= A630 autoroute =

Road in France

A630: Bordeaux Ring Road

The A630 autoroute is a motorway in south west France. It is the bypass for Bordeaux, also called Rocade, and forms part of the European routes E5 E70.

It has 2 lanes each way and currently is being widened to 3 lanes.

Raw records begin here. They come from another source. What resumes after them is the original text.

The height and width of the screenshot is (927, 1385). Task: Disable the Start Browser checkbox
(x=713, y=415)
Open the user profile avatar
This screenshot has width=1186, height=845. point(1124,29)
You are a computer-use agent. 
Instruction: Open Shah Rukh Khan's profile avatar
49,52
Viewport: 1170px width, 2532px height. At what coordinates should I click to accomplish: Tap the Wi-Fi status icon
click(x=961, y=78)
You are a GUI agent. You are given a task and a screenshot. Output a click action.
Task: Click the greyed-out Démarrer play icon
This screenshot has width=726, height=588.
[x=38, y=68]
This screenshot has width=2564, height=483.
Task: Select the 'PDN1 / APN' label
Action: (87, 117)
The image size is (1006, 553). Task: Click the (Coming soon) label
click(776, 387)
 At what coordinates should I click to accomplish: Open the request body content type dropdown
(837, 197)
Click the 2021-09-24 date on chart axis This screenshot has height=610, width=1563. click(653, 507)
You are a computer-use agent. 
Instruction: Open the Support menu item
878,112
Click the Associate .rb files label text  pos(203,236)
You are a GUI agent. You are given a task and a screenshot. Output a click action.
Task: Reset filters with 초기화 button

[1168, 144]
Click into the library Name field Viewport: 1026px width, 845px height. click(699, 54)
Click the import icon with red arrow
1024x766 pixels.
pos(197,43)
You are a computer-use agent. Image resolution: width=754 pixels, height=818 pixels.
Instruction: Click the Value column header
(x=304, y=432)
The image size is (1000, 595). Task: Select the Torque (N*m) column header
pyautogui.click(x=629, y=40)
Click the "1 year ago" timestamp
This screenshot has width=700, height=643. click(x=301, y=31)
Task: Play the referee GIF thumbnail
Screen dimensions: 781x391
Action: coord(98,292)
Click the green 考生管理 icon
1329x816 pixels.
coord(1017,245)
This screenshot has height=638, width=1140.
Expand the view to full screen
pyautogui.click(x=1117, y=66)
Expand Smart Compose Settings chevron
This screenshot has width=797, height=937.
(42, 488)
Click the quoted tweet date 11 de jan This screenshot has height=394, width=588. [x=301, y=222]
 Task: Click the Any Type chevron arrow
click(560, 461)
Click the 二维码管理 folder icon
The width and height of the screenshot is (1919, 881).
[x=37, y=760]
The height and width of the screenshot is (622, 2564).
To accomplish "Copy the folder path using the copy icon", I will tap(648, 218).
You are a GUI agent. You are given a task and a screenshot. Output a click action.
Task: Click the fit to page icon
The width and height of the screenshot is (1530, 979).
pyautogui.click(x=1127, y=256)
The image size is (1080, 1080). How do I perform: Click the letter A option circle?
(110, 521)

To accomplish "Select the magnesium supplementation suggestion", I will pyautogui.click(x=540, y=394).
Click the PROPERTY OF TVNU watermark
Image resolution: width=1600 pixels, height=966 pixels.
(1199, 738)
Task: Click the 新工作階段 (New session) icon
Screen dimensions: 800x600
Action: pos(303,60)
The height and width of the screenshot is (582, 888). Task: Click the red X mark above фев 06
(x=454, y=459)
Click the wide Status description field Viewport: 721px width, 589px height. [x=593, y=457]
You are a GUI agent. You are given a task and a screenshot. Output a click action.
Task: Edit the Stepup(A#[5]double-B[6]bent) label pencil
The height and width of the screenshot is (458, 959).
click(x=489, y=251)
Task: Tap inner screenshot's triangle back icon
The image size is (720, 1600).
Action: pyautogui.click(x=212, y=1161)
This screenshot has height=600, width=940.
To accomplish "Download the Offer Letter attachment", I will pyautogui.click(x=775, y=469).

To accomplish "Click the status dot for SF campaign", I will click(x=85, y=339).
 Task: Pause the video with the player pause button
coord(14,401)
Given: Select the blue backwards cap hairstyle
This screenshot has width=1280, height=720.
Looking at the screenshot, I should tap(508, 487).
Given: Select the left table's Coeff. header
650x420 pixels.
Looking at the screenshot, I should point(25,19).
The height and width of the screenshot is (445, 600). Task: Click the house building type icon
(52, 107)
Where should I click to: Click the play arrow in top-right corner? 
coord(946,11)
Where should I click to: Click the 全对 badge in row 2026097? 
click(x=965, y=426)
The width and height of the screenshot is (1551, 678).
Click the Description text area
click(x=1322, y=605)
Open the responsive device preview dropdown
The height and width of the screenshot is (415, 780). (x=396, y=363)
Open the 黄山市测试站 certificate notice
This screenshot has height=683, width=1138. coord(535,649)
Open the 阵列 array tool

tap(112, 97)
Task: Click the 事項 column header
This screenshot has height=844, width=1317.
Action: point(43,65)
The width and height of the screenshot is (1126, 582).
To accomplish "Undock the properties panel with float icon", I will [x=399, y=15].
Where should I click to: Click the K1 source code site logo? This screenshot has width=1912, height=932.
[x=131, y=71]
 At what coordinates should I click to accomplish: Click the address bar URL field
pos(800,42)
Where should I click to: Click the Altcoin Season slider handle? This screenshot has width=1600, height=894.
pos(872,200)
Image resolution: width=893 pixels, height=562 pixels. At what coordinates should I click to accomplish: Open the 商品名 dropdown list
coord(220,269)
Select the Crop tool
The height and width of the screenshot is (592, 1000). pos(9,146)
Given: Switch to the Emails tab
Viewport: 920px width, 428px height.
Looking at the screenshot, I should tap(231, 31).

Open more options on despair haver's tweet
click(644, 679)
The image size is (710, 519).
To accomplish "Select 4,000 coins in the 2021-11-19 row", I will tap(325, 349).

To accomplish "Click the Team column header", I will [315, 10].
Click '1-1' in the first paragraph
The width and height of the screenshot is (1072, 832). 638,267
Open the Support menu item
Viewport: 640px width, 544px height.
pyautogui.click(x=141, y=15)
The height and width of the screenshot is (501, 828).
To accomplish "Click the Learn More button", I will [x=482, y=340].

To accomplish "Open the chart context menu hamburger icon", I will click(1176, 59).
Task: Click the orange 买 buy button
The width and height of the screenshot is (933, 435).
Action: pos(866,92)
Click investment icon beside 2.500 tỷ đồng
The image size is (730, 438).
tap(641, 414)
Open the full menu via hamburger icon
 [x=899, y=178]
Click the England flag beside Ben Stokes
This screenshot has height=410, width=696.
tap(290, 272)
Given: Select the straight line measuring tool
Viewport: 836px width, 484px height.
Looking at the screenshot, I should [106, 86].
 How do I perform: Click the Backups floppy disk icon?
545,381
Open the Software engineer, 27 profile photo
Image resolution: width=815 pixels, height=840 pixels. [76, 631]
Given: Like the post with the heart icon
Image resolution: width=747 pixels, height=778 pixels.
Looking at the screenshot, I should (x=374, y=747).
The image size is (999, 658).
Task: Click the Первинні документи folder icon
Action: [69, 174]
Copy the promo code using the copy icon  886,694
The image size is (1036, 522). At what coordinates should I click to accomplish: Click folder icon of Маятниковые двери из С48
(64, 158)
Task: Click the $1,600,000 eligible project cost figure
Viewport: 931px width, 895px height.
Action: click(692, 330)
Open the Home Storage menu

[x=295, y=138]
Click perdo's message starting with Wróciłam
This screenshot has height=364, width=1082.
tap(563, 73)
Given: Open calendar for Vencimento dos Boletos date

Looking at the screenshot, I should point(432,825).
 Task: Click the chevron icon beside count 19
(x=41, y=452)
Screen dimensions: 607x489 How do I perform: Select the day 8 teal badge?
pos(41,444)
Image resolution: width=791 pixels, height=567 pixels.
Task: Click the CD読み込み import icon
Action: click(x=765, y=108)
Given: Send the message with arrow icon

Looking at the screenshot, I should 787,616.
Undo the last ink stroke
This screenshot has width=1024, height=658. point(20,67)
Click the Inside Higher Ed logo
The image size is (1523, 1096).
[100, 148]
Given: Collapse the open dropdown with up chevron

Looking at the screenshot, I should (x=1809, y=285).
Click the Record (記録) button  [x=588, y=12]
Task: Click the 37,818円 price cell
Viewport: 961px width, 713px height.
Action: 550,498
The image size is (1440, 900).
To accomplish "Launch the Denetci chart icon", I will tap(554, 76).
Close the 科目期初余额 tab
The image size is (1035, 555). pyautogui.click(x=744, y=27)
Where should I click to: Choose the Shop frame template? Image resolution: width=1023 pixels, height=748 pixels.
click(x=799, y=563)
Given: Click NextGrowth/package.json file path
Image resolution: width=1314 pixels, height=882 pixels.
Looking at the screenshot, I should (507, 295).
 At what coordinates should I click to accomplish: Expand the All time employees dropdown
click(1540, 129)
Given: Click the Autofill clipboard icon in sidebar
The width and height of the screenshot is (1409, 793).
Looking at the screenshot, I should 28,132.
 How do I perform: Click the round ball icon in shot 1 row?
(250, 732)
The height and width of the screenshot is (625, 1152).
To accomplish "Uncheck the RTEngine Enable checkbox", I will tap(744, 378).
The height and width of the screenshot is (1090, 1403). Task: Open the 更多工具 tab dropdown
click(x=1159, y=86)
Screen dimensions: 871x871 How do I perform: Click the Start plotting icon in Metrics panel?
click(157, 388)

The construction of the bypass was started in 1972 and completed in 1983, however works on the Bridge of Aquitaine started in 1961. It was completed in 1993 with the opening of the section between the François Mitterrand Bridge and the RD936. It is 33.7 km long and toll free.

==Junctions==

Listed counter-clockwise:
- Interchange N230-A10-A630 Junction with A10 to Paris, Poitiers and N230.
- 01 (Cenon-Artigues) Areas served: Cenon, Artigues
- 02 (Bordeaux-Bastides) Areas served: Lormont, Port et ZI d'Ambès, ZI Bec d'Ambès, Carbon-Blanc, Bassens
- 03 (Vieux Lormont) Closed
  - Pont d'Aquitaine
  - Speed Radar (Limit: 70 km/h)
- 04 (Bordeaux-Centre) Areas served: Parc des expositions, Bordeaux-Lac, ZI Blanquefort, Bordeaux-North, Bordeaux City Centre, Bruges-Le Tasta
- 05 (Bordeaux-Fret) Areas served: Bordeaux-Fret, ZI Bruges
- 06 (Bruges) Areas served: Bruges, Blanquefort, ZI Campilleau
- 07 (Eysines-Le Vigean) Areas served: Le Taillan-Médoc, Le Bouscat, Eysines-Le Vigean, Médoc
- 08 (Le Verdon) Areas served: Lacanau, Eysines, St Médard en J., Le Verdon
- 09 (Le Haillan) Areas served: Bordeaux-Caudéran, Mérignac-Capeyron, St Médard en J., Le Haillan
- 10 (Mérignac-Centre) Areas served: Andernos, Cap-Ferret, Mérignac-Pichey/Centre
  - Speed Radar (Limit 90 km/h)
- 11a (Parc d'activités) Areas served: Centre Hôtelier, Parc d'activités
- 11b (Aéroport) Areas served Bordeaux Airport, Mérignac, Mérignac-Chemin Long
- 12 (St-Jean) Areas served: Saint-Jean-d'Illac, Parc Cimetière
- 13 (Pessac-Centre) Towns served: Pessac-L'Alouette
- 14 (Pessac-Saige) Towns served: ZI Pessac, Hôpitaux Haut-Lêveque Xavier Arzonan
- Interchange A630-A63 Junction with the A63 to Arcachon, Mont-de-Marsan, Bayonne, San Sebastián, Canéjan, Cestas, Spain
- 16 (Gradignan-Centre) Towns served: Gradignan, Talence, Domaine Universitaire
- 17 (Talence) Areas served: Talence, Thouars, Gradignan, Malartic
- 18a (Léognan) Areas served: Cadaujac, Villenave-d'Ornon, Pont de la Maye
- 18b (Villenave) Areas served: Villenave-Centre, Pont de La Maye
- Interchange A630-A62 Junction with A62 to Toulouse, Pau, Agen
- 20 (Bègles) Areas served: Cadaujac, Bègles
  - Speed Radar (Limit 90 km/h)
- 21 (Bordeaux-Centre) Areas served: City Centre, St Jean Railway Station, A631 spur to docks and City Centre.
- Road becomes the RN230 over the Pont François Mitterrand (Pont d'Arcins)
- 22 (Latresne-Floirac-La Souys)
- 23 (Bouillac) Areas served: Floirac-Centre, Bouillac
- 24 (Bergerac) Areas served: Bergerac, Tresses, Haut-Floirac
- 25 (Artigues) Areas served: Artigues-Centre, Cenon, ZI Artigues
- 26 (Libourne) Areas served: N89, Libourne, Périgueux, Yvrac
- 27 (Lormont) Areas served: Lormont, Carbon-Blanc
- Interchange N230-A10-A630 Junction with A10 to Paris, Poitiers and A630.